The European ministers of the EU countries also wanted to discuss the travel rules on Tuesday.
The decision was very difficult for the federal government. “But we have an obligation to deal with a virus mutation in such a way that the protection of our citizens has top priority.” In the Schengen area, to which 26 European countries belong, there are actually no stationary border controls. Exceptions are possible in particularly dangerous situations.
The Czechs, Austrians, Slovaks and Italians had set up test stations for their part to prevent major backlogs, “so that this is a nice European interaction”.

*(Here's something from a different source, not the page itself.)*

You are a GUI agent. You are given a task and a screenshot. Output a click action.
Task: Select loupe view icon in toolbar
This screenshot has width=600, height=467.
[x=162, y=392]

The German interior minister emphasized that it was only about mutation areas. “Maybe we’ll be happy that we did that.” One could not impose great restrictions on the people in Germany and then let “mutated viruses” into the country unchecked. With a view to the tense corona situation in the French department of Moselle, a task force is advising that, according to Seehofer, it should report to the cabinet on Wednesday.
In its four-page letter, the EU Commission lists in detail which German measures it considers to be inappropriate. In doing so, she also questions the classification of the Czech Republic and Slovakia as virus variant areas: According to the EU health authority ECDC, only a few cases of the British virus variant have been discovered in both countries.
The 48-hour rule also makes it possible to be tested in Poland, Italy or Slovenia, drive through a virus variant area and then enter Germany.
EU Commission deputy Margaritis Schinas downplayed the conflict on Tuesday. “We see movement in the German government to come to a consensus,” he told the dpa. “I am sure that some kind of mutual understanding will emerge.”